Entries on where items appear
######

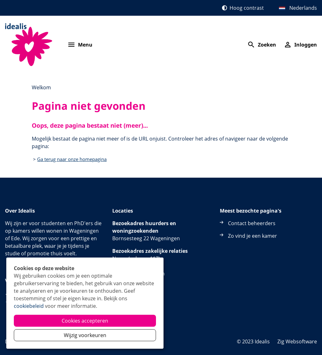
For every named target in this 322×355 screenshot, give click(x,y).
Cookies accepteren (85, 320)
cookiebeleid (29, 305)
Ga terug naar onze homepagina (72, 159)
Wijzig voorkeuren (85, 335)
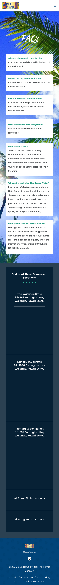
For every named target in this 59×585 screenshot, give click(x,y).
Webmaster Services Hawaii (29, 578)
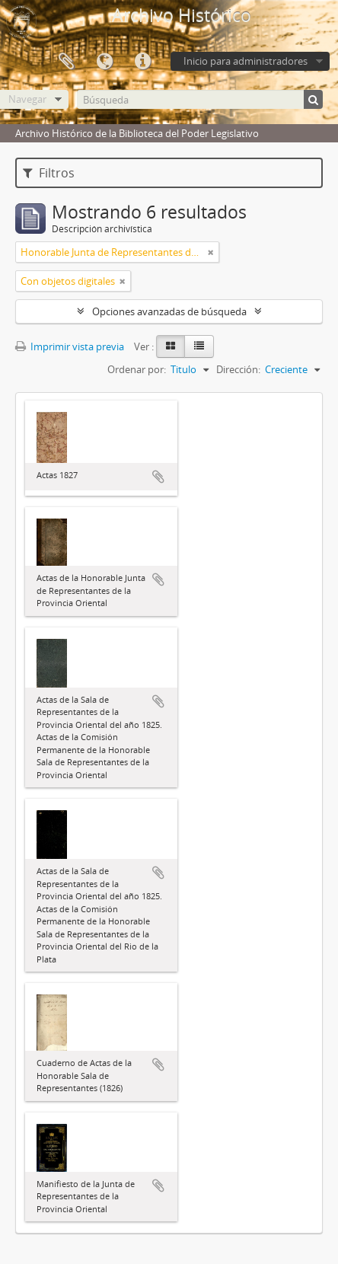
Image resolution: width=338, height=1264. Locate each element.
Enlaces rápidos (142, 62)
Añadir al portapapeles (158, 476)
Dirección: (238, 369)
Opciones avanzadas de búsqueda (169, 311)
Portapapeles (66, 62)
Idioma (104, 62)
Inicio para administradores (245, 61)
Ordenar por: (136, 369)
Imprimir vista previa (69, 346)
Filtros (49, 172)
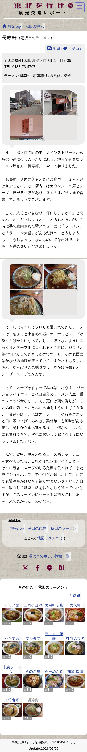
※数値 (74, 595)
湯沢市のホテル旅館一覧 (49, 556)
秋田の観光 (34, 26)
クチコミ (75, 48)
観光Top (14, 26)
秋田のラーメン (64, 528)
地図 (56, 48)
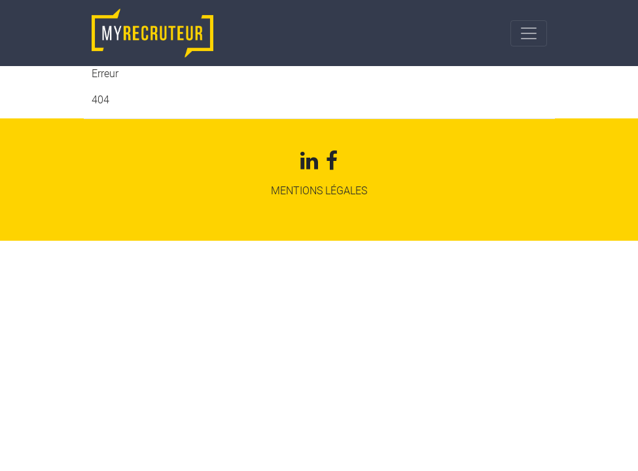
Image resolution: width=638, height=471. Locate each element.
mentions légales (319, 190)
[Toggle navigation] (528, 33)
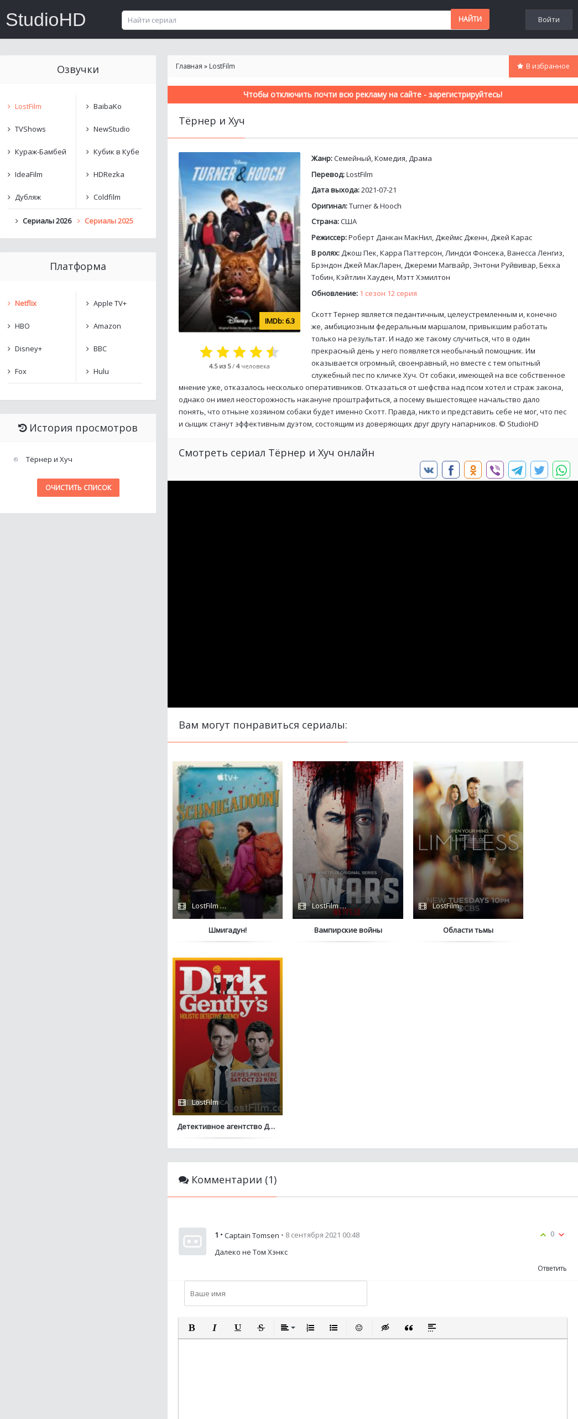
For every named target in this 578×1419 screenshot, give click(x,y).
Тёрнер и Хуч (49, 459)
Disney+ (28, 349)
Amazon (107, 326)
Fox (21, 371)
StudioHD (46, 19)
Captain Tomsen (252, 1039)
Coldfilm (107, 197)
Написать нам (40, 1399)
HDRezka (108, 174)
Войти (549, 19)
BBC (100, 349)
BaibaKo (107, 106)
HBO (22, 326)
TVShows (30, 129)
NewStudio (111, 129)
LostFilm (359, 174)
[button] (191, 1131)
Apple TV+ (110, 303)
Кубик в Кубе (116, 152)
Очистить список (78, 487)
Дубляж (28, 197)
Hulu (101, 371)
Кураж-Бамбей (40, 152)
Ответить (552, 1072)
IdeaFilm (29, 174)
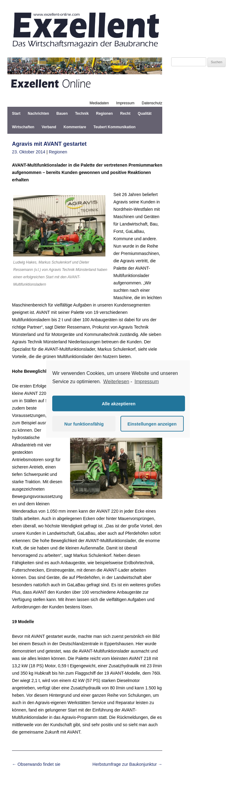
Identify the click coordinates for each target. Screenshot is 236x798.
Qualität (144, 113)
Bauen (62, 113)
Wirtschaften (23, 127)
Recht (125, 113)
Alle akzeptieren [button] (119, 403)
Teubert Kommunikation (114, 127)
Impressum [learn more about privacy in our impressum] (147, 381)
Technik (81, 113)
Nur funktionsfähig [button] (84, 423)
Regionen (104, 113)
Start (16, 113)
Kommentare (75, 127)
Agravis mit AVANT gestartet (49, 144)
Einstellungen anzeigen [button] (152, 423)
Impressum (125, 103)
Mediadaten (99, 103)
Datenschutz (152, 103)
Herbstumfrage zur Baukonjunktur (127, 764)
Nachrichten (38, 113)
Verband (49, 127)
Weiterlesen (116, 381)
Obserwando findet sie (36, 764)
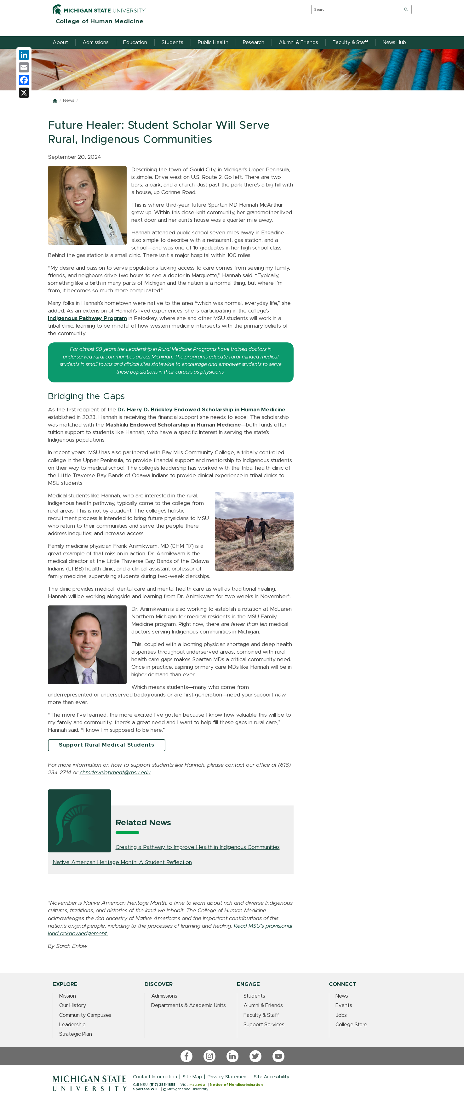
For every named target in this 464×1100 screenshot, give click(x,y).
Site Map (192, 1076)
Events (343, 1005)
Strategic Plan (75, 1034)
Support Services (263, 1024)
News (68, 101)
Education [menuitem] (135, 42)
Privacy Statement (228, 1076)
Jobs (341, 1015)
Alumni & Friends (263, 1005)
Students (254, 996)
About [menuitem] (60, 42)
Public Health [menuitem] (213, 42)
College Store (351, 1024)
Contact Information (155, 1076)
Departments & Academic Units (188, 1005)
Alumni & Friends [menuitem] (298, 42)
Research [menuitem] (253, 42)
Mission (67, 996)
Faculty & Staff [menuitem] (350, 42)
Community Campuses (85, 1015)
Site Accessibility (271, 1076)
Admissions (164, 996)
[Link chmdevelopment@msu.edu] (115, 773)
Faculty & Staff (261, 1015)
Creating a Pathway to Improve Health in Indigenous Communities (198, 847)
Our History (72, 1005)
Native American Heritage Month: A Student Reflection (122, 862)
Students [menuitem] (172, 42)
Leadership (72, 1024)
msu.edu (197, 1084)
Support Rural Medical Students (106, 745)
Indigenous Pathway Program (87, 318)
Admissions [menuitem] (96, 42)
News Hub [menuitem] (394, 42)
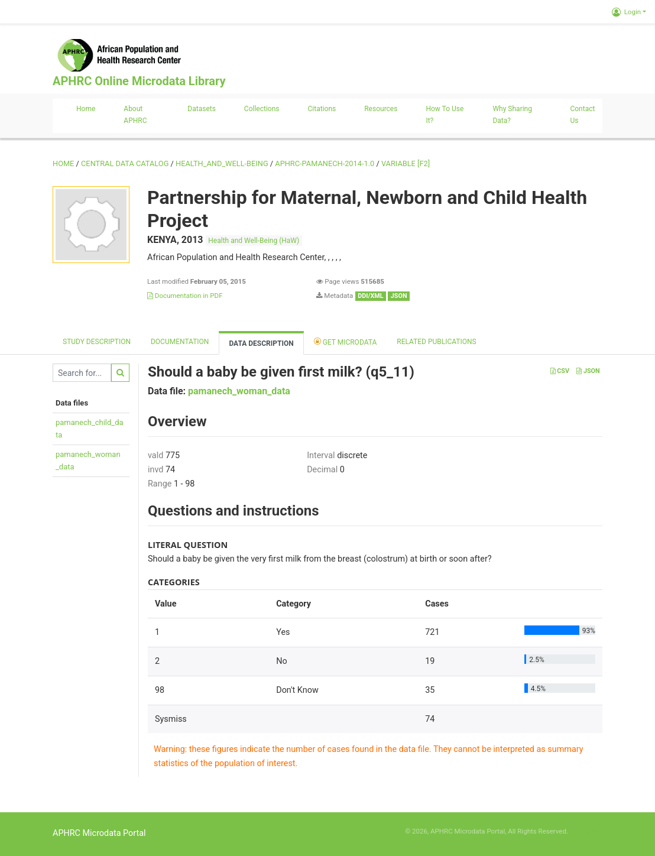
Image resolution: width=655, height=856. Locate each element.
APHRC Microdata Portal (99, 833)
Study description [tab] (97, 342)
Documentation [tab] (180, 342)
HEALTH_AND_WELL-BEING (222, 163)
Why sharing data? (512, 115)
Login (626, 12)
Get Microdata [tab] (345, 341)
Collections (262, 109)
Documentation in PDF (185, 295)
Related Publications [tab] (436, 342)
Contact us (582, 115)
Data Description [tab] (261, 343)
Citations (322, 109)
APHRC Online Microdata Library (139, 81)
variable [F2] (405, 163)
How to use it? (444, 115)
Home (85, 109)
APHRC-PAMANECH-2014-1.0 (324, 163)
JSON (587, 371)
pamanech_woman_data (239, 391)
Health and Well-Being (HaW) (253, 240)
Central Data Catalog (124, 163)
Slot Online (586, 831)
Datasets (201, 109)
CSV (559, 371)
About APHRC (135, 115)
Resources (380, 109)
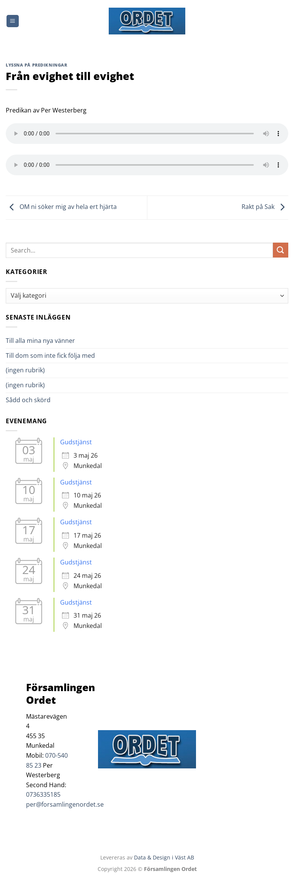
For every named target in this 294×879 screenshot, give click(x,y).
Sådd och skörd (28, 400)
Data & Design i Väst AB (164, 857)
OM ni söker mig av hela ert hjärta (61, 207)
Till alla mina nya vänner (47, 340)
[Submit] (280, 250)
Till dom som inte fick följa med (50, 355)
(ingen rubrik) (25, 370)
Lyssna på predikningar (36, 65)
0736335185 (43, 794)
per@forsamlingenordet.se (65, 804)
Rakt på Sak (265, 207)
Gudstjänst (76, 442)
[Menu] (13, 21)
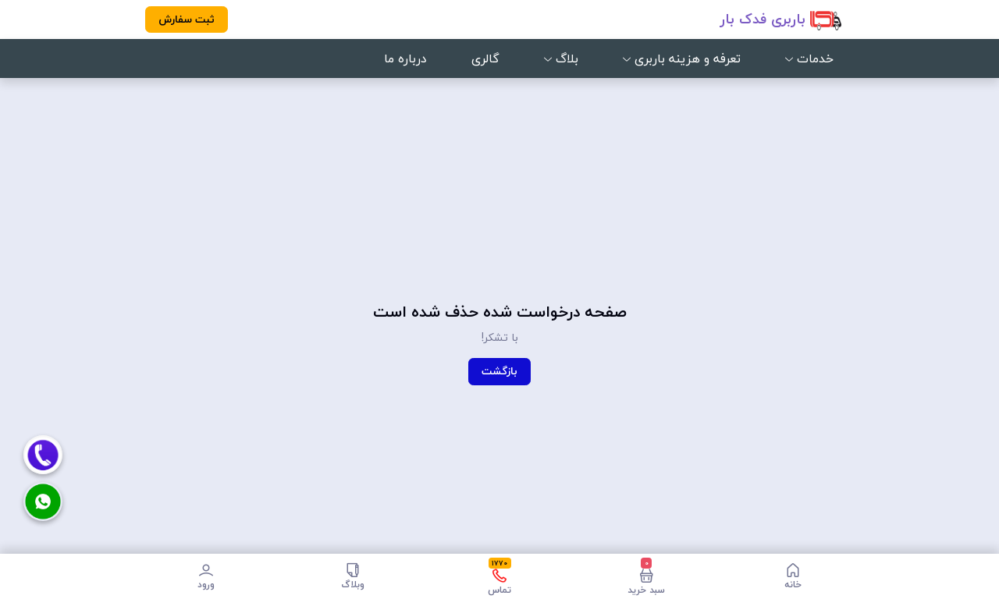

######

Stated task: Reproduce the lines above without any changes, omitting the pictures.

Exercise response:
For every named target in this 322×355 screenshot, give click(x,y).
Cookies accepteren (85, 320)
cookiebeleid (29, 305)
Ga terug naar onze homepagina (72, 159)
Wijzig voorkeuren (85, 335)
For every named target in this 59×585 screenshot, give click(x,y).
Webmaster Services Hawaii (29, 578)
Image resolution: width=338, height=1264. Locate each element.
Enlaces rápidos (142, 62)
Añadir al portapapeles (158, 476)
Dirección: (238, 369)
Opciones avanzadas de búsqueda (169, 311)
Portapapeles (66, 62)
Idioma (104, 62)
Inicio para administradores (245, 61)
Ordenar por: (136, 369)
Imprimir vista previa (69, 346)
Filtros (49, 172)
※数値 (74, 595)
湯沢市のホテル旅館一覧 (49, 556)
秋田の観光 (34, 26)
クチコミ (75, 48)
観光Top (14, 26)
秋田のラーメン (64, 528)
地図 (56, 48)
Image resolution: width=638, height=471. Locate each element.
mentions légales (319, 190)
[Toggle navigation] (528, 33)
For every named target in this 578×1419 screenshot, give click(x,y).
Тёрнер и Хуч (49, 459)
Disney+ (28, 349)
Amazon (107, 326)
Fox (21, 371)
StudioHD (46, 19)
Captain Tomsen (252, 1039)
Coldfilm (107, 197)
Написать нам (40, 1399)
HDRezka (108, 174)
Войти (549, 19)
BBC (100, 349)
BaibaKo (107, 106)
HBO (22, 326)
TVShows (30, 129)
NewStudio (111, 129)
LostFilm (359, 174)
[button] (191, 1131)
Apple TV+ (110, 303)
Кубик в Кубе (116, 152)
Очистить список (78, 487)
Дубляж (28, 197)
Hulu (101, 371)
Кураж-Бамбей (40, 152)
Ответить (552, 1072)
IdeaFilm (29, 174)
Identify the click coordinates for each target. Screenshot is 236x798.
Qualität (144, 113)
Bauen (62, 113)
Wirtschaften (23, 127)
Recht (125, 113)
Alle akzeptieren [button] (119, 403)
Teubert Kommunikation (114, 127)
Impressum [learn more about privacy in our impressum] (147, 381)
Technik (81, 113)
Nur funktionsfähig [button] (84, 423)
Regionen (104, 113)
Start (16, 113)
Kommentare (75, 127)
Agravis mit AVANT gestartet (49, 144)
Einstellungen anzeigen [button] (152, 423)
Impressum (125, 103)
Mediadaten (99, 103)
Datenschutz (152, 103)
Herbstumfrage zur Baukonjunktur (127, 764)
Nachrichten (38, 113)
Verband (49, 127)
Weiterlesen (116, 381)
Obserwando findet sie (36, 764)
For every named target in this 464×1100 screenshot, give click(x,y).
Site Map (192, 1076)
Events (343, 1005)
Strategic Plan (75, 1034)
Support Services (263, 1024)
News (68, 101)
Education [menuitem] (135, 42)
Privacy Statement (228, 1076)
Jobs (341, 1015)
Alumni & Friends (263, 1005)
Students (254, 996)
About [menuitem] (60, 42)
Public Health [menuitem] (213, 42)
College Store (351, 1024)
Contact Information (155, 1076)
Departments & Academic Units (188, 1005)
Alumni & Friends [menuitem] (298, 42)
Research [menuitem] (253, 42)
Mission (67, 996)
Faculty & Staff [menuitem] (350, 42)
Community Campuses (85, 1015)
Site Accessibility (271, 1076)
Admissions (164, 996)
[Link chmdevelopment@msu.edu] (115, 773)
Faculty & Staff (261, 1015)
Creating a Pathway to Improve Health in Indigenous Communities (198, 847)
Our History (72, 1005)
Native American Heritage Month: A Student Reflection (122, 862)
Students [menuitem] (172, 42)
Leadership (72, 1024)
msu.edu (197, 1084)
Support Rural Medical Students (106, 745)
Indigenous Pathway Program (87, 318)
Admissions [menuitem] (96, 42)
News Hub [menuitem] (394, 42)
Image resolution: width=655, height=856. Locate each element.
APHRC Microdata Portal (99, 833)
Study description [tab] (97, 342)
Documentation [tab] (180, 342)
HEALTH_AND_WELL-BEING (222, 163)
Why sharing data? (512, 115)
Login (626, 12)
Get Microdata [tab] (345, 341)
Collections (262, 109)
Documentation in PDF (185, 295)
Related Publications [tab] (436, 342)
Contact us (582, 115)
Data Description [tab] (261, 343)
Citations (322, 109)
APHRC Online Microdata Library (139, 81)
variable [F2] (405, 163)
How to use it? (444, 115)
Home (85, 109)
APHRC-PAMANECH-2014-1.0 (324, 163)
JSON (587, 371)
pamanech_woman_data (239, 391)
Health and Well-Being (HaW) (253, 240)
Central Data Catalog (124, 163)
Slot Online (586, 831)
Datasets (201, 109)
CSV (559, 371)
About APHRC (135, 115)
Resources (380, 109)
For every named target in this 294×879 screenshot, give click(x,y).
Sådd och skörd (28, 400)
Data & Design i Väst AB (164, 857)
OM ni söker mig av hela ert hjärta (61, 207)
Till alla mina nya vänner (47, 340)
[Submit] (280, 250)
Till dom som inte fick följa med (50, 355)
(ingen rubrik) (25, 370)
Lyssna på predikningar (36, 65)
0736335185 (43, 794)
per@forsamlingenordet.se (65, 804)
Rakt på Sak (265, 207)
Gudstjänst (76, 442)
[Menu] (13, 21)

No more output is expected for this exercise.